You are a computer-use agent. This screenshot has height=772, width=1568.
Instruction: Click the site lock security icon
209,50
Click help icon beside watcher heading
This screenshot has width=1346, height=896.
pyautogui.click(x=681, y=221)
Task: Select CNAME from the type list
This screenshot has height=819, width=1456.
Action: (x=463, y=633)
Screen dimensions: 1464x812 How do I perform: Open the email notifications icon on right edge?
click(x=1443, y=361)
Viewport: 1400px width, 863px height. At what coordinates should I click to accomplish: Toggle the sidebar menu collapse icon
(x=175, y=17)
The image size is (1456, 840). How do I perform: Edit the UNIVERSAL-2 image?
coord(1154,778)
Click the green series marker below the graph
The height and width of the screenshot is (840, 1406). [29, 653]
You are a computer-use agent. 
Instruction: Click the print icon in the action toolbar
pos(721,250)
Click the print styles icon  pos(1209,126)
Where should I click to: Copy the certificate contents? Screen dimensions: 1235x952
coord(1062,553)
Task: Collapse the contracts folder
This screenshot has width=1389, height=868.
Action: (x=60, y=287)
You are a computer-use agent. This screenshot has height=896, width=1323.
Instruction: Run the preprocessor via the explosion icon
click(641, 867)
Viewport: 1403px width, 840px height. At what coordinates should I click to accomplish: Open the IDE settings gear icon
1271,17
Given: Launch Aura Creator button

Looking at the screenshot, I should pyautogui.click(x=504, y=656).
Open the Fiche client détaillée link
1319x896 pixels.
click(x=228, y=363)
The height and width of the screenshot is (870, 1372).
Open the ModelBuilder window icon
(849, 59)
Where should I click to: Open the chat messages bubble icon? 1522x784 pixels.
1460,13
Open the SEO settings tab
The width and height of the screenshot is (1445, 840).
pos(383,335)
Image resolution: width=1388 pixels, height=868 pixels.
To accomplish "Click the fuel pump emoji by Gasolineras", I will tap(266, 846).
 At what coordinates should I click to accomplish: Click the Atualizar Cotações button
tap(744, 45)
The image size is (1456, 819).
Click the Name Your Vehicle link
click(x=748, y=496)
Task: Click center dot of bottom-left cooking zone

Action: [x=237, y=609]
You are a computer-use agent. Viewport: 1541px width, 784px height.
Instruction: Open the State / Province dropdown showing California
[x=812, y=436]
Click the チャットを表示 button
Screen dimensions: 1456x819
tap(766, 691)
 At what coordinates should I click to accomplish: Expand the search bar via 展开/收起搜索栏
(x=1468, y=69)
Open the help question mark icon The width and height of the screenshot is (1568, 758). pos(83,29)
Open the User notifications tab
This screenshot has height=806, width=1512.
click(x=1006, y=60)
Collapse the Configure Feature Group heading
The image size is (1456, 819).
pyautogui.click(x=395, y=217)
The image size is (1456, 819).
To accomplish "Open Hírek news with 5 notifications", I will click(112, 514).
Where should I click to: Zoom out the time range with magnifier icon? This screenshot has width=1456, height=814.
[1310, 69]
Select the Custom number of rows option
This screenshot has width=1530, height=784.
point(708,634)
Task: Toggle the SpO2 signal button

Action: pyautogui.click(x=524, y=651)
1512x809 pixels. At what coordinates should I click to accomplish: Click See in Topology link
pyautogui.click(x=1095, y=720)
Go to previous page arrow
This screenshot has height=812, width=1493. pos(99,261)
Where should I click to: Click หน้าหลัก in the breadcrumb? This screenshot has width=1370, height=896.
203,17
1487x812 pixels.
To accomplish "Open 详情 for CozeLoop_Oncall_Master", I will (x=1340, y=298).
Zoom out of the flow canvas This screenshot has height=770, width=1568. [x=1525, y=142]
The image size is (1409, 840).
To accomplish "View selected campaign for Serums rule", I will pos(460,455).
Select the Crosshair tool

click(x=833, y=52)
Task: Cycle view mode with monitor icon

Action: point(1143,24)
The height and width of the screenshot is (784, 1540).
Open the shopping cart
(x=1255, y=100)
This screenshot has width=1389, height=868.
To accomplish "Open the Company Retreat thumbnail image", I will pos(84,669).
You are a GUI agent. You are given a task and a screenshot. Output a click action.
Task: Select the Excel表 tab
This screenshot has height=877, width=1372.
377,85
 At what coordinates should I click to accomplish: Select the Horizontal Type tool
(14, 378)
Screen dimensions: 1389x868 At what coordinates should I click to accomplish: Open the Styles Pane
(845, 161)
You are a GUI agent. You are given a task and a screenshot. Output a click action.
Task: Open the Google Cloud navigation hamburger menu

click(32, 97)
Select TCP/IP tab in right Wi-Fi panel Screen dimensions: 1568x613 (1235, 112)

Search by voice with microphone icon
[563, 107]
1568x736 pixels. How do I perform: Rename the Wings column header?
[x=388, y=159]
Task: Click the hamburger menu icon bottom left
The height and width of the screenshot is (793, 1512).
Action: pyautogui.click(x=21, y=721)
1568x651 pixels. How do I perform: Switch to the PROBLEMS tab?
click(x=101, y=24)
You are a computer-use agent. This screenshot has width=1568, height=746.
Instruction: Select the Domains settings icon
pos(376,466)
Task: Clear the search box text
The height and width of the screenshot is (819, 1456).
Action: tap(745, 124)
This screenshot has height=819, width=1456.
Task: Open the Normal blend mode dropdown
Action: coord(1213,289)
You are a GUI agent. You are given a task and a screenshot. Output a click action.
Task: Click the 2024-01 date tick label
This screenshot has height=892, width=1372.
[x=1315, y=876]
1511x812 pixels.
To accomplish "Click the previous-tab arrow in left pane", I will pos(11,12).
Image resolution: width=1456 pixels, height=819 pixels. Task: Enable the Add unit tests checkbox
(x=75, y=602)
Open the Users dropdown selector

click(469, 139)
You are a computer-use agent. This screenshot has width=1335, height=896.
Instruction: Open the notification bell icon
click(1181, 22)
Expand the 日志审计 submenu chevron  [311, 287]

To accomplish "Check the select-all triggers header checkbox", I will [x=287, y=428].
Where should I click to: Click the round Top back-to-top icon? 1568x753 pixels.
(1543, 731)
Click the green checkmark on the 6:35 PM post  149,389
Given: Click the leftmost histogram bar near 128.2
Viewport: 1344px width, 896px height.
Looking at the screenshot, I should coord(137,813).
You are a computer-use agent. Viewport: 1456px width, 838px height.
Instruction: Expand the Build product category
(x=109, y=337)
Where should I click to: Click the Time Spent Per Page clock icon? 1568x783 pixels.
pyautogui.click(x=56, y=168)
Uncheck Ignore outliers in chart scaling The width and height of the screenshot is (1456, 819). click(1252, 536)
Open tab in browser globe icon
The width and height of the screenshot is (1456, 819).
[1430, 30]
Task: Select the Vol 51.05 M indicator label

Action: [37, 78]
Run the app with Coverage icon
------------
WHAT IS BEING ASKED
An exact transcription of the data above is required.

TASK RESULT
You are a computer-use agent. This screenshot has height=772, width=1568.
Instruction: Click the site lock security icon
209,50
Click help icon beside watcher heading
This screenshot has width=1346, height=896.
pyautogui.click(x=681, y=221)
Task: Select CNAME from the type list
This screenshot has height=819, width=1456.
Action: (x=463, y=633)
Screen dimensions: 1464x812 How do I perform: Open the email notifications icon on right edge?
click(x=1443, y=361)
Viewport: 1400px width, 863px height. At what coordinates should I click to accomplish: Toggle the sidebar menu collapse icon
(x=175, y=17)
The image size is (1456, 840). How do I perform: Edit the UNIVERSAL-2 image?
coord(1154,778)
Click the green series marker below the graph
The height and width of the screenshot is (840, 1406). [29, 653]
You are a computer-use agent. 
Instruction: Click the print icon in the action toolbar
pos(721,250)
Click the print styles icon  pos(1209,126)
Where should I click to: Copy the certificate contents? Screen dimensions: 1235x952
coord(1062,553)
Task: Collapse the contracts folder
This screenshot has width=1389, height=868.
Action: (x=60, y=287)
You are a computer-use agent. This screenshot has height=896, width=1323.
Instruction: Run the preprocessor via the explosion icon
click(641, 867)
Viewport: 1403px width, 840px height. At what coordinates should I click to accomplish: Open the IDE settings gear icon
1271,17
Given: Launch Aura Creator button

Looking at the screenshot, I should pyautogui.click(x=504, y=656).
Open the Fiche client détaillée link
1319x896 pixels.
click(x=228, y=363)
The height and width of the screenshot is (870, 1372).
Open the ModelBuilder window icon
(849, 59)
Where should I click to: Open the chat messages bubble icon? 1522x784 pixels.
1460,13
Open the SEO settings tab
The width and height of the screenshot is (1445, 840).
pos(383,335)
Image resolution: width=1388 pixels, height=868 pixels.
To accomplish "Click the fuel pump emoji by Gasolineras", I will tap(266, 846).
 At what coordinates should I click to accomplish: Click the Atualizar Cotações button
tap(744, 45)
The image size is (1456, 819).
Click the Name Your Vehicle link
click(x=748, y=496)
Task: Click center dot of bottom-left cooking zone

Action: [x=237, y=609]
You are a computer-use agent. Viewport: 1541px width, 784px height.
Instruction: Open the State / Province dropdown showing California
[x=812, y=436]
Click the チャットを表示 button
Screen dimensions: 1456x819
tap(766, 691)
 At what coordinates should I click to accomplish: Expand the search bar via 展开/收起搜索栏
(x=1468, y=69)
Open the help question mark icon The width and height of the screenshot is (1568, 758). pos(83,29)
Open the User notifications tab
This screenshot has height=806, width=1512.
click(x=1006, y=60)
Collapse the Configure Feature Group heading
The image size is (1456, 819).
pyautogui.click(x=395, y=217)
The image size is (1456, 819).
To accomplish "Open Hírek news with 5 notifications", I will click(112, 514).
Where should I click to: Zoom out the time range with magnifier icon? This screenshot has width=1456, height=814.
[1310, 69]
Select the Custom number of rows option
This screenshot has width=1530, height=784.
point(708,634)
Task: Toggle the SpO2 signal button

Action: pyautogui.click(x=524, y=651)
1512x809 pixels. At what coordinates should I click to accomplish: Click See in Topology link
pyautogui.click(x=1095, y=720)
Go to previous page arrow
This screenshot has height=812, width=1493. pos(99,261)
Where should I click to: Click หน้าหลัก in the breadcrumb? This screenshot has width=1370, height=896.
203,17
1487x812 pixels.
To accomplish "Open 详情 for CozeLoop_Oncall_Master", I will (x=1340, y=298).
Zoom out of the flow canvas This screenshot has height=770, width=1568. [x=1525, y=142]
The image size is (1409, 840).
To accomplish "View selected campaign for Serums rule", I will pos(460,455).
Select the Crosshair tool

click(x=833, y=52)
Task: Cycle view mode with monitor icon

Action: point(1143,24)
The height and width of the screenshot is (784, 1540).
Open the shopping cart
(x=1255, y=100)
This screenshot has width=1389, height=868.
To accomplish "Open the Company Retreat thumbnail image", I will pos(84,669).
You are a GUI agent. You are given a task and a screenshot. Output a click action.
Task: Select the Excel表 tab
This screenshot has height=877, width=1372.
377,85
 At what coordinates should I click to accomplish: Select the Horizontal Type tool
(14, 378)
Screen dimensions: 1389x868 At what coordinates should I click to accomplish: Open the Styles Pane
(845, 161)
You are a GUI agent. You are given a task and a screenshot. Output a click action.
Task: Open the Google Cloud navigation hamburger menu

click(32, 97)
Select TCP/IP tab in right Wi-Fi panel Screen dimensions: 1568x613 (1235, 112)

Search by voice with microphone icon
[563, 107]
1568x736 pixels. How do I perform: Rename the Wings column header?
[x=388, y=159]
Task: Click the hamburger menu icon bottom left
The height and width of the screenshot is (793, 1512).
Action: pyautogui.click(x=21, y=721)
1568x651 pixels. How do I perform: Switch to the PROBLEMS tab?
click(x=101, y=24)
You are a computer-use agent. This screenshot has width=1568, height=746.
Instruction: Select the Domains settings icon
pos(376,466)
Task: Clear the search box text
The height and width of the screenshot is (819, 1456).
Action: tap(745, 124)
This screenshot has height=819, width=1456.
Task: Open the Normal blend mode dropdown
Action: coord(1213,289)
You are a GUI agent. You are given a task and a screenshot. Output a click action.
Task: Click the 2024-01 date tick label
This screenshot has height=892, width=1372.
[x=1315, y=876]
1511x812 pixels.
To accomplish "Click the previous-tab arrow in left pane", I will pos(11,12).
Image resolution: width=1456 pixels, height=819 pixels. Task: Enable the Add unit tests checkbox
(x=75, y=602)
Open the Users dropdown selector

click(469, 139)
You are a computer-use agent. This screenshot has width=1335, height=896.
Instruction: Open the notification bell icon
click(1181, 22)
Expand the 日志审计 submenu chevron  [311, 287]

To accomplish "Check the select-all triggers header checkbox", I will [x=287, y=428].
Where should I click to: Click the round Top back-to-top icon? 1568x753 pixels.
(1543, 731)
Click the green checkmark on the 6:35 PM post  149,389
Given: Click the leftmost histogram bar near 128.2
Viewport: 1344px width, 896px height.
Looking at the screenshot, I should coord(137,813).
You are a computer-use agent. Viewport: 1456px width, 838px height.
Instruction: Expand the Build product category
(x=109, y=337)
Where should I click to: Click the Time Spent Per Page clock icon? 1568x783 pixels.
pyautogui.click(x=56, y=168)
Uncheck Ignore outliers in chart scaling The width and height of the screenshot is (1456, 819). click(1252, 536)
Open tab in browser globe icon
The width and height of the screenshot is (1456, 819).
[1430, 30]
Task: Select the Vol 51.05 M indicator label

Action: [37, 78]
Run the app with Coverage icon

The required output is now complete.